>> START
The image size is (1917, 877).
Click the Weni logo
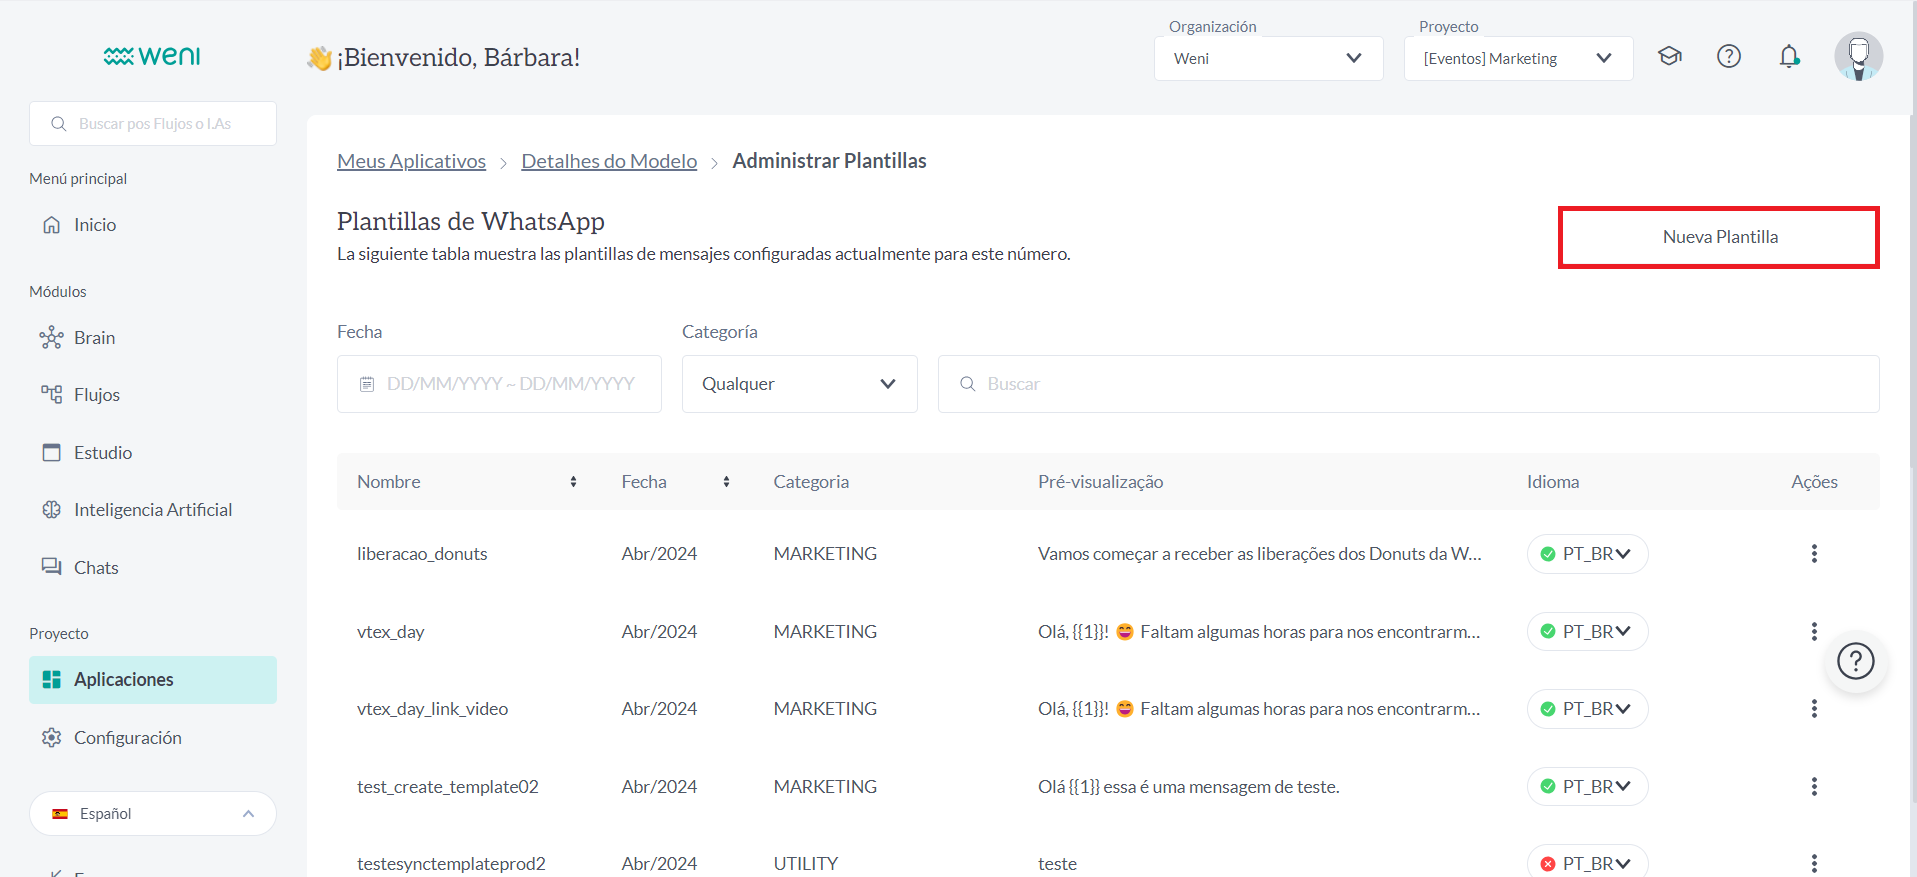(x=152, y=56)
>> END
>> START
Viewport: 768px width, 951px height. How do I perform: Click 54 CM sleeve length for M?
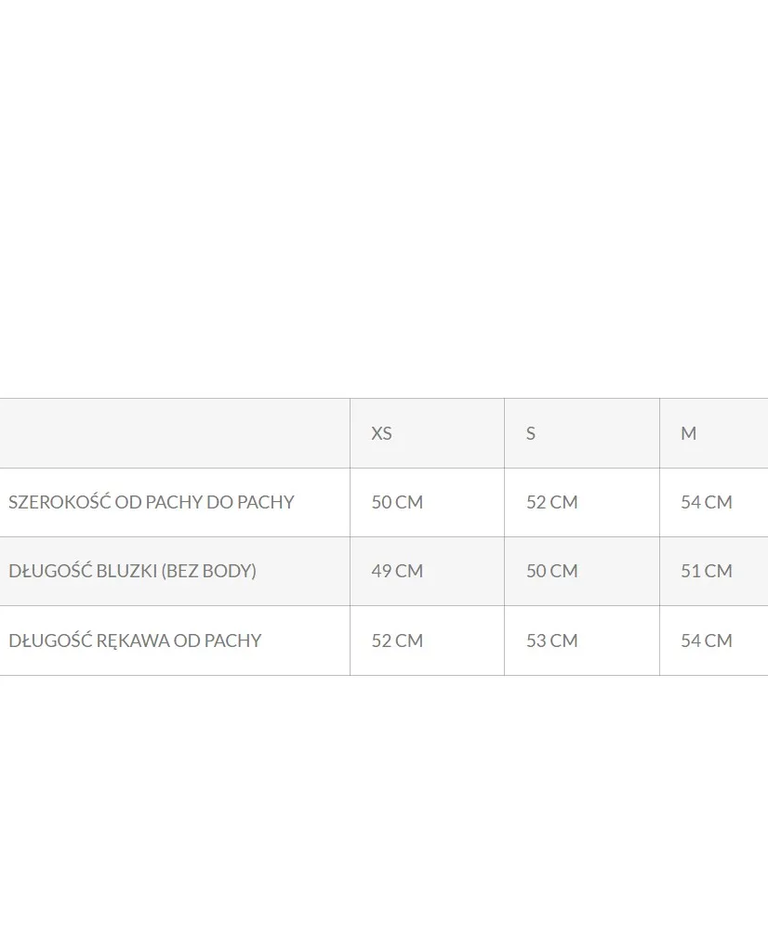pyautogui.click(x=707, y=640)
>> END
>> START
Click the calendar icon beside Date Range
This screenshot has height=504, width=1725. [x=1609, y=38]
>> END
Rewrite the entries from the line with "Viewport: 768px width, 951px" up to and including the line with "pyautogui.click(x=707, y=640)", putting "chest" in place of "sleeve" and keeping everything else the same. Leave the pictures out of your answer.

Viewport: 768px width, 951px height. How do I perform: Click 54 CM chest length for M?
pyautogui.click(x=707, y=640)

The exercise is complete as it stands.